Mi visita era esperada. Subí la escalera de mármol que conducía al segundo piso donde estaba su dormitorio. Todavía puedo ver la curva de la escalera, las vasijas de porcelana azul y blanca que estaban colocadas en los escalones (siempre me hacían desear ir a Holanda al verlas; me gustan mucho los molinos de viento), el pasillo algo estrecho, construido para permitir que dos personas se rozaran, las puertas en las que estaban escritos con tiza los nombres de aquellos pocos amigos considerados lo suficientemente dignos como para pasar la noche en el Petit Trianon. También hubo, en varios rincones, cuartitos improvisados para los criados, tablas removibles sobre las que colocarían un delgado colchón que enrollarían inmediatamente al despertar y guardarían fuera de la vista. En el Petit Trianon, el día borraba las huellas de la noche. Pero no en su lugar especial, no, no en su alcoba, no en el territorio privado que marcaba con su dulzura, con su olor. Allí, la noche y el día se mezclaron, se prolongaron, se encontraron y se entrelazaron. Y esto era especialmente cierto en aquella alcoba del Pequeño Trianón, tan querida para ella porque no podía confundirse en modo alguno con un escenario oficial.

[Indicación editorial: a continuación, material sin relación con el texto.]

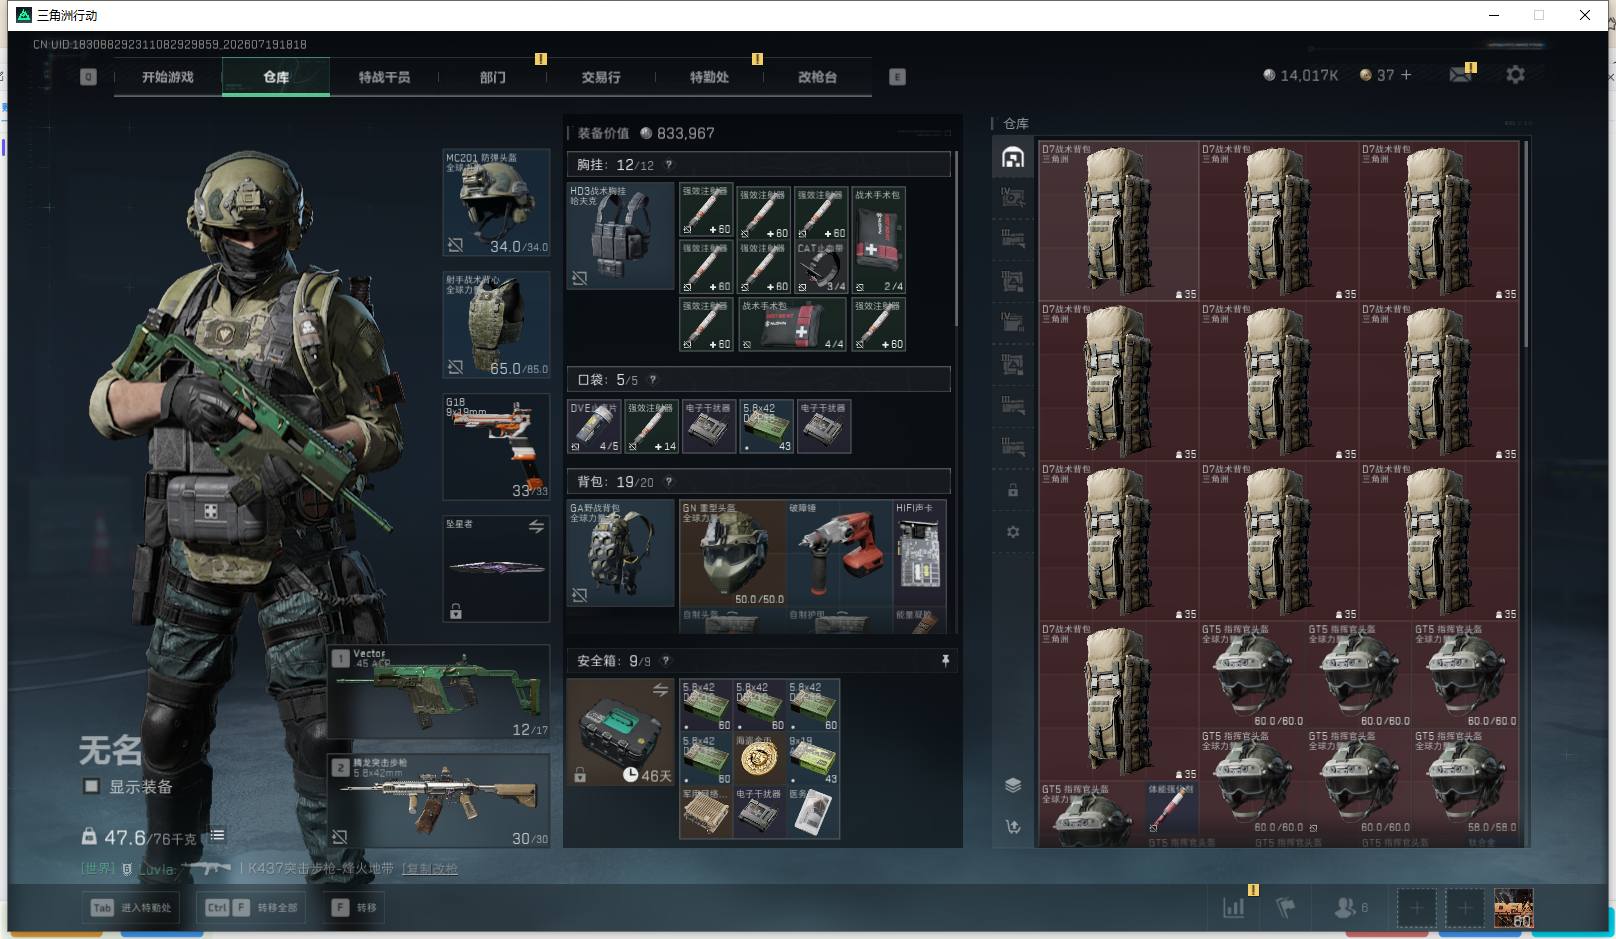Click the plus icon to add currency

(x=1406, y=75)
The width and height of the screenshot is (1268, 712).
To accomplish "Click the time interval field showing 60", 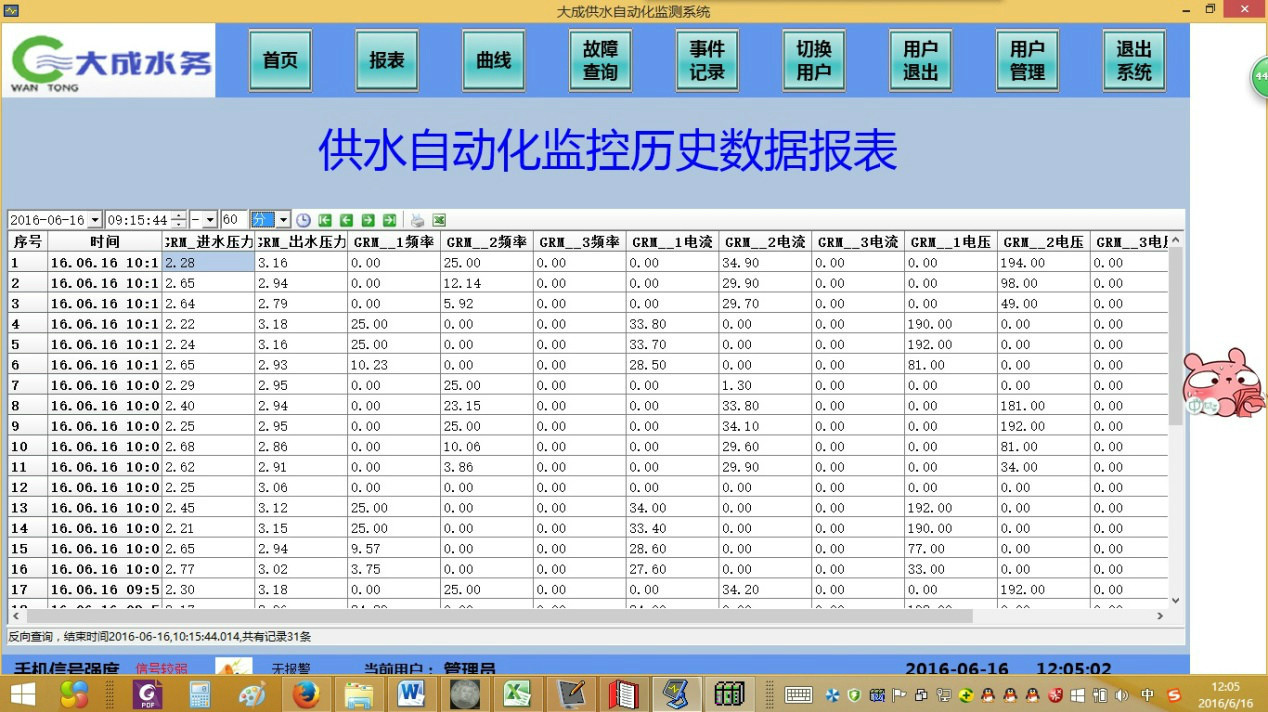I will coord(233,220).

La habitación daba a un estanque ornamental y al
Templo del Amor, parcialmente oculto a la vista por un pequeño bosque de
juncos. ¿Bosque? Al menos así se refería a la docena o más de juncos
cuyo susurro, cuando la ventana estaba abierta, era parte del encanto que
encontré en aquella alcoba del Pequeño Trianón. Sonidos de agua y cañas,
voces de encajeras, costureras, hiladoras y planchadoras, cuyas canciones gustaba
escuchar a la Reina mientras trabajaban en el lavadero. Esa, en mi
memoria, es la música del Pequeño Trianón, y no la sucesión de conciertos que
allí se dieron, por numerosos que fueran. Es la música del jardín y de las
voces de las mujeres. ¿Y las fragancias? Al igual que la música,
estas provienen en primera instancia del exterior. Son delicados y cambian
en primavera con las flores cambiantes del jardín. Pero hay uno que
persiste, idéntico a lo largo de las estaciones: el olor del café llevado a la
Reina para su desayuno. Si por casualidad llegaba justo cuando ella estaba
tomando su café, les pedía a sus asistentes que me trajeran otra taza. Y
en el instante en que tocó mi garganta, el sabor del fuerte brebaje negro, que
para ella era el sabor de su despertar diario, se convirtió en parte del sabor
mismo de mi vida.
Si busco en mi memoria, hay otra fragancia, más cargada de
significado, con un olor muy fuerte y suave, que olí solo cuando llegué al
Petit Trianon. Pero tenía miedo de respirarlo, porque estaba demasiado
relacionado con el cuerpo de la Reina y el cuidado que prodigaba en
él. Este era un ungüento de flores de jazmín que ella hacía que sus
mujeres untaran alrededor de las raíces de su cabello. El ungüento tenía
la propiedad de evitar la caída del cabello e incluso hacerlo
crecer. Todas las mujeres anhelaban tener algo para ellas, pero Monsieur
Fargeon, de The Scented Swan en Montpellier, lo guardaba celosamente para uso
exclusivo de la Reina".
-extracto del libro "farewell my queen" de Chantal Thomas (2003) donde Agathe-Sidonie, antigua lectora de cámara de la reina describe el ambiente del palacete querido por Marie Antoinette, el Trianon.